RPC clnt_create() adress already in use

PAULUS, Raimund, TI-ABN Raimund.Paulus@dillinger.biz
Mon Feb 5 14:58:00 GMT 2018


Hi Mark and Corinna,

i use my program in a production environment running 24 hours a day. Therefore it must be as stable as possible and I have different test scenarios. Normally the program is the only Cygwin program running at this time. It is running only for a short time for data exchange with a linux server. Subsequently an other program (not Cygwin) does the rest of the job with the transferred data. After some seconds (or minutes) the other program starts my program again for data exchange.

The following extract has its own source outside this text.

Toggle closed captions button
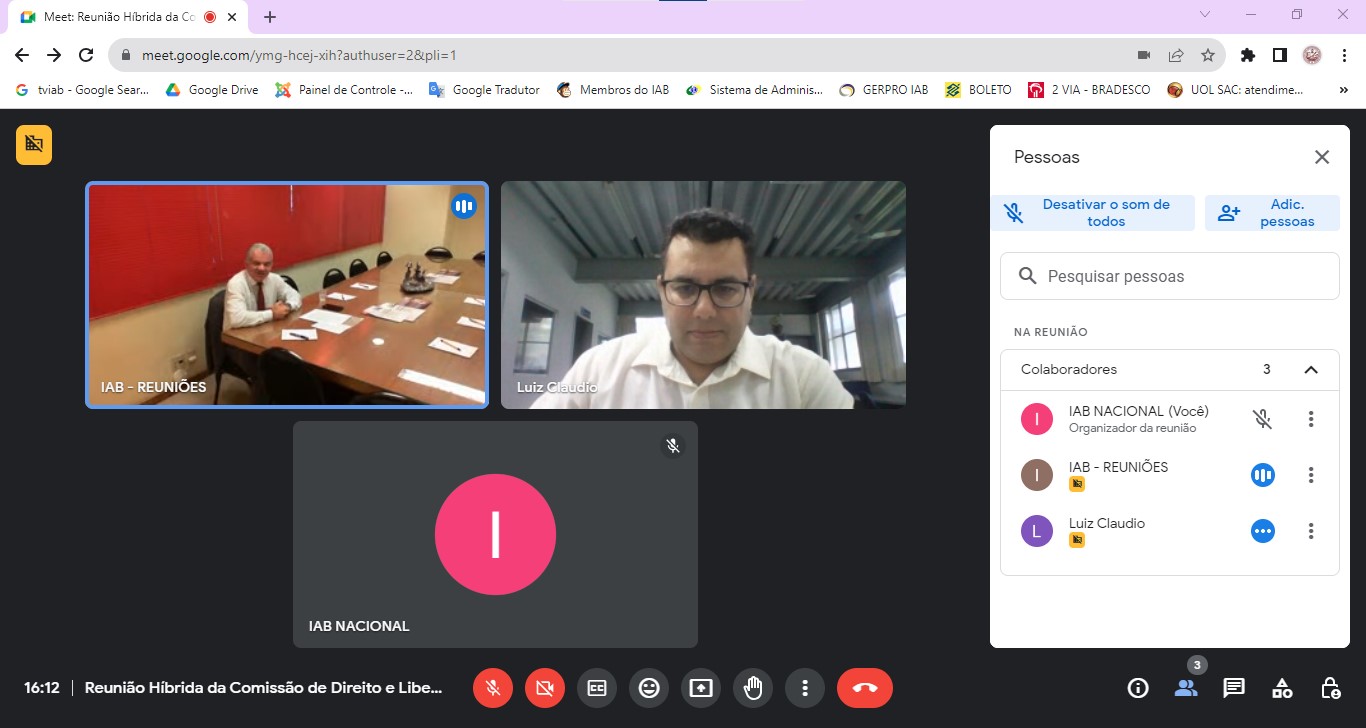The height and width of the screenshot is (728, 1366). (x=597, y=688)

My program is started by a VB-script (windows script host) or a DOS shell script but never in the bash.

Raimund


-----Ursprüngliche Nachricht-----
Von: cygwin-owner@cygwin.com [mailto:cygwin-owner@cygwin.com] Im Auftrag von Mark Geisert
Gesendet: Montag, 5. Februar 2018 11:29
An: cygwin@cygwin.com
Betreff: Re: RPC clnt_create() adress already in use

PAULUS, Raimund, TI-ABN wrote:
> Hello Mark,
>
> unfortunately i must correct my statement from Friday.
> The program works, but only if the connections to the server are established in a loop inside the program.
> If the program ends and you start it anew, a connection is not possible for a long time. you have to wait before you can establish a new connection.

That isn't what I saw in my testing.  At one point I had three copies of your test_rpc.exe running simultaneously and they all were able to establish 20 connections and the allocated port numbers were interleaved.

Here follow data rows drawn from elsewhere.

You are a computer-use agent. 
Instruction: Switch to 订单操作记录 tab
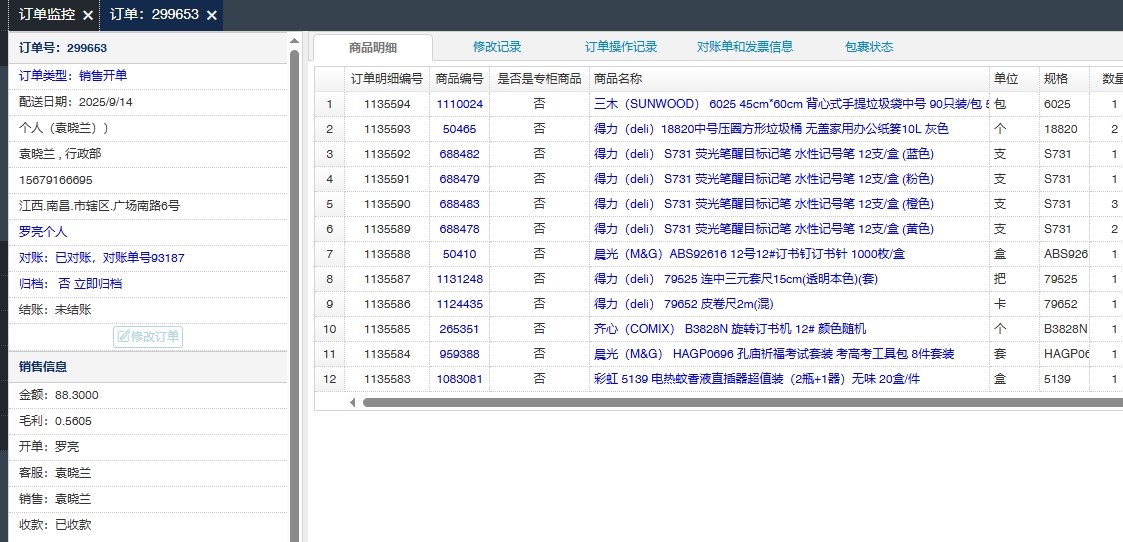(621, 47)
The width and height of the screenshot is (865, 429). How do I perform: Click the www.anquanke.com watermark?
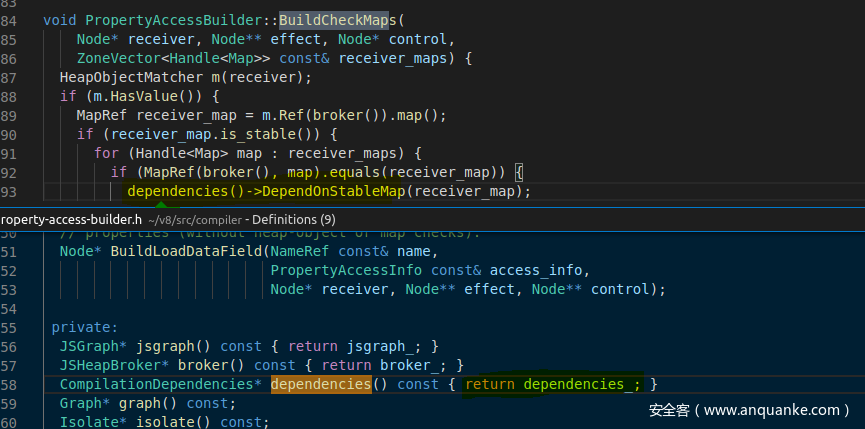tap(748, 410)
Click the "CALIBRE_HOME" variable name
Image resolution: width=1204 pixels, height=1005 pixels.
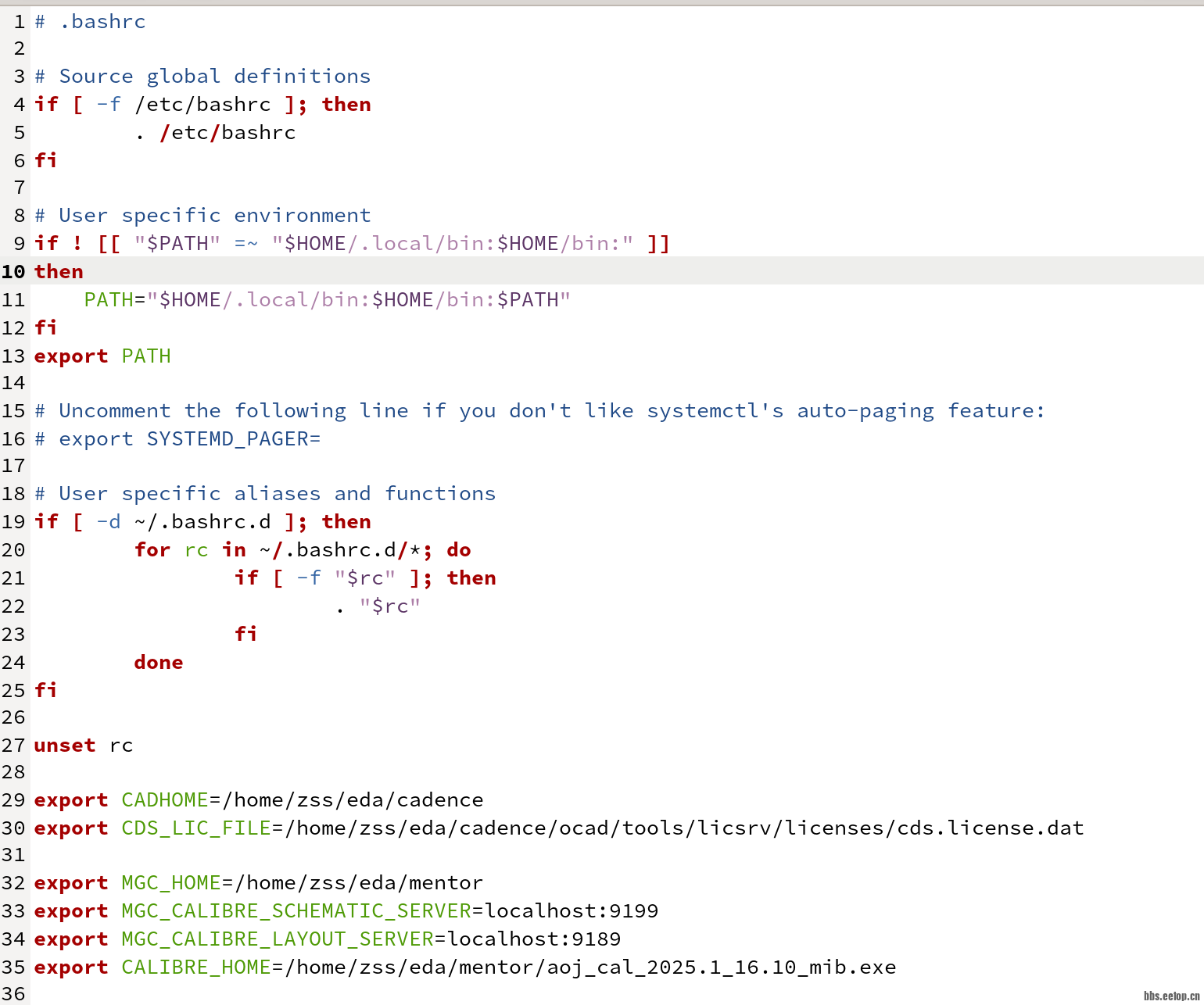click(x=195, y=967)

Are you running your test programs directly from a Windows Command Prompt or from one of the Cygwin shells like bash?

> Actually only our approaches in the original bindresvport() seem to work for all cases.
> You have proposed to use the static variable usecount in 
> bindresvport(). But how is the value of the variable handled if the program starts anew. Is it possible to get an used portnumber and run in EADDRINUSE?

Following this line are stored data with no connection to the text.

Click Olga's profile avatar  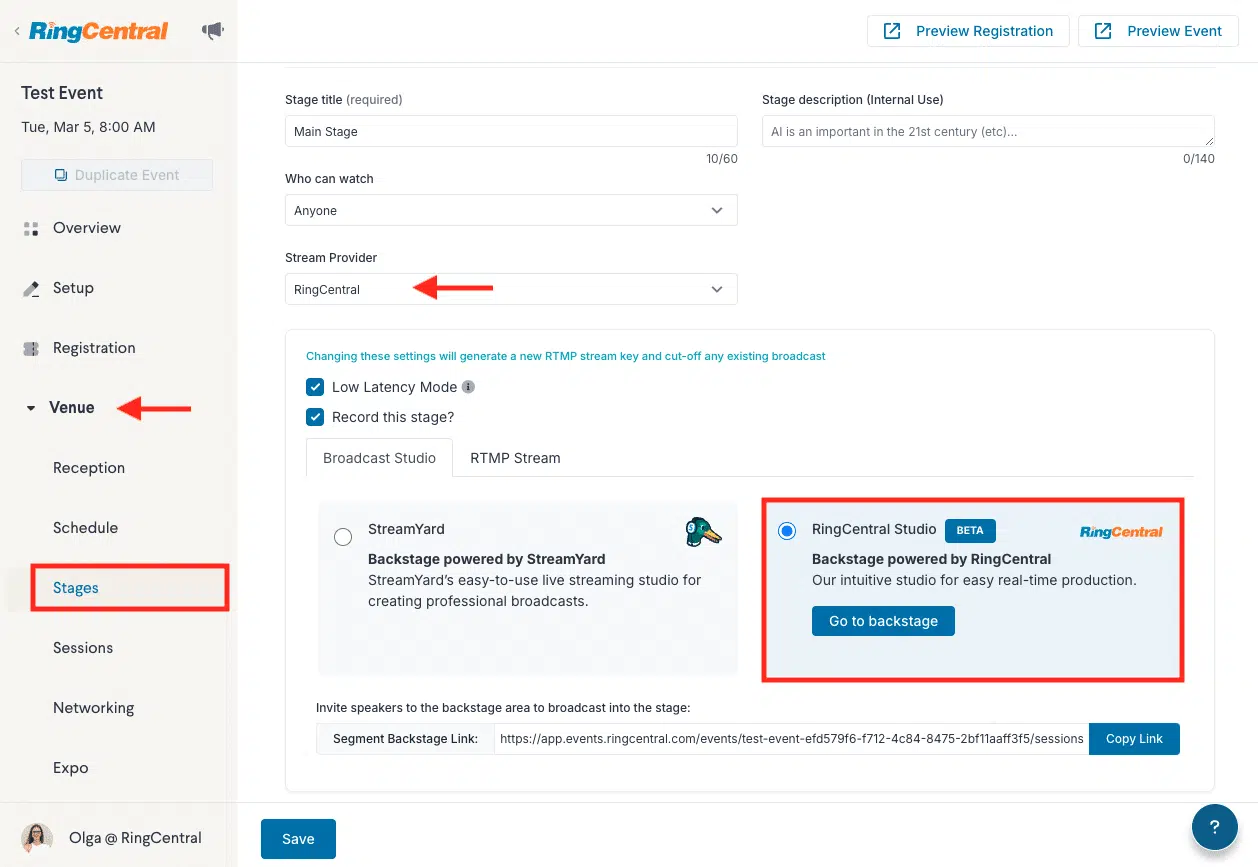point(37,838)
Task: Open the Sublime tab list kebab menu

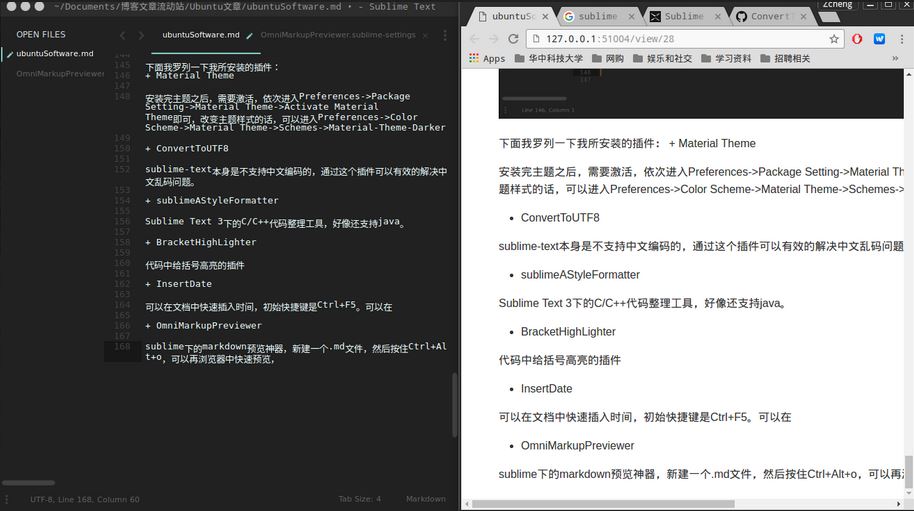Action: (445, 35)
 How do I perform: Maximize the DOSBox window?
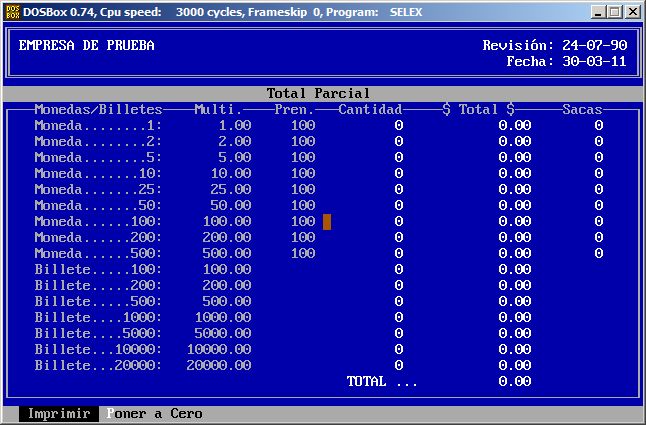pos(615,12)
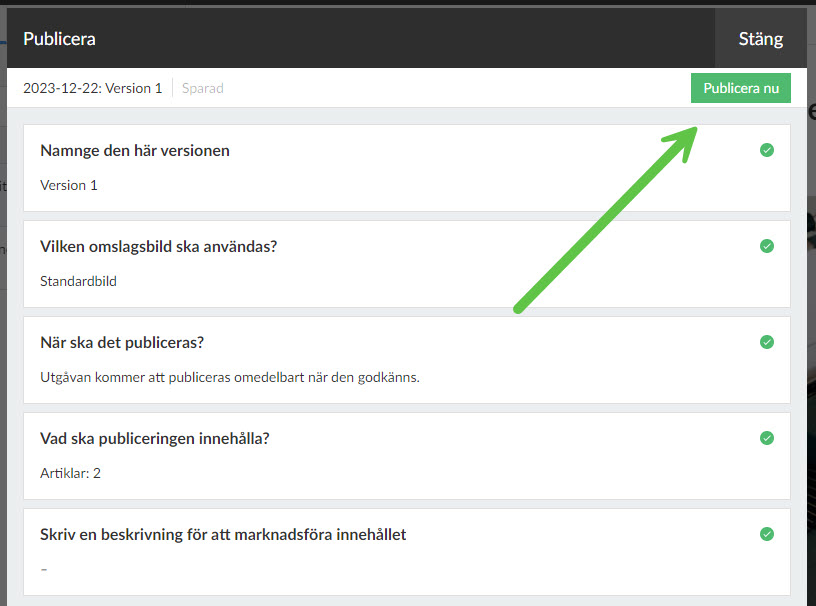Close the dialog with Stäng
The width and height of the screenshot is (816, 606).
coord(760,39)

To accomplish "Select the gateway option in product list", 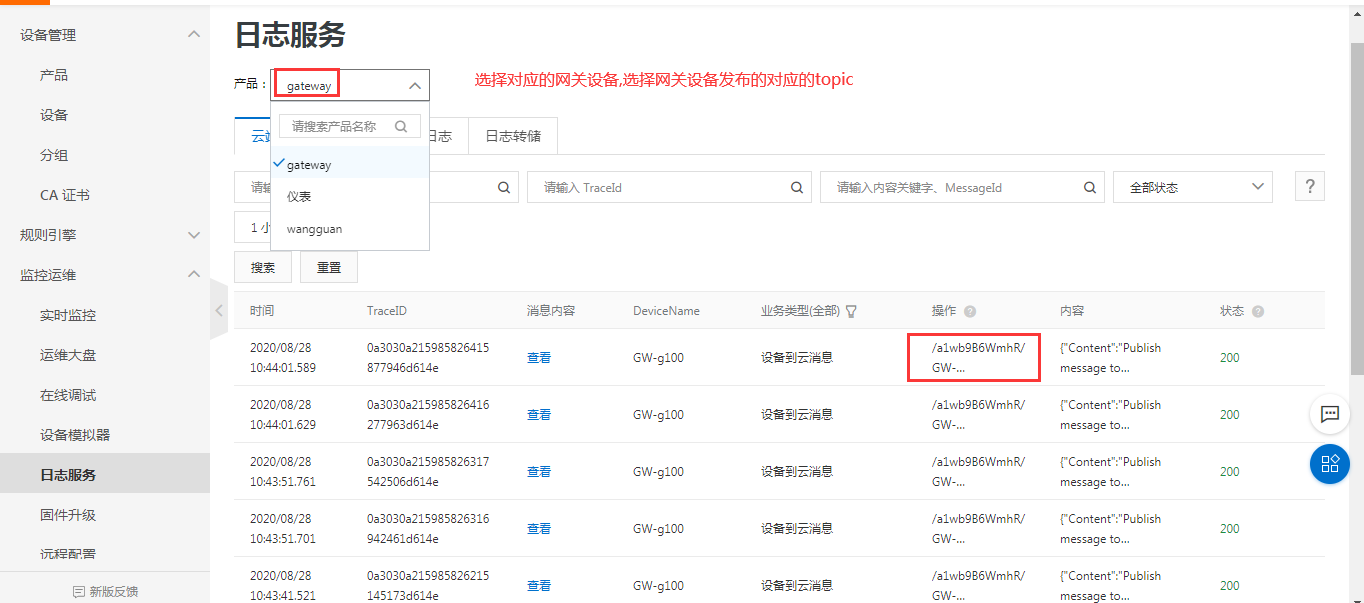I will [x=309, y=165].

You must understand that none of the libtirpc approaches is guaranteed to work 100% of the time.  The problem is that without a lot of extra work we can't get libtirpc to "know" which ports to avoid.  Our approaches are just different strategies for avoiding a port collision, with different chances of working.

Libtirpc's original approach is essentially to have a range of port numbers it will try, 600 thru 1023, start with one of them randomly (based on the pid of the calling process), increment by one on each use.  This won't work when you're calling bindresvport() multiple times within one program because it starts from the same port number each time.

My "usecount" modification changes things so we start with the same port number as before but increment each time we bindresvport().  Good for one program making multiple calls and sort of good for multiple programs at same time.. but there is a chance of port number collision between the programs.

Using Cygwin's bindresvport() is the best solution because Cygwin keeps track of the last port number it has allocated *to any Cygwin program*.  This is the only approach that can deal with multiple programs and multiple calls in one program. 
  So we need to nail down why it doesn't seem to work for you.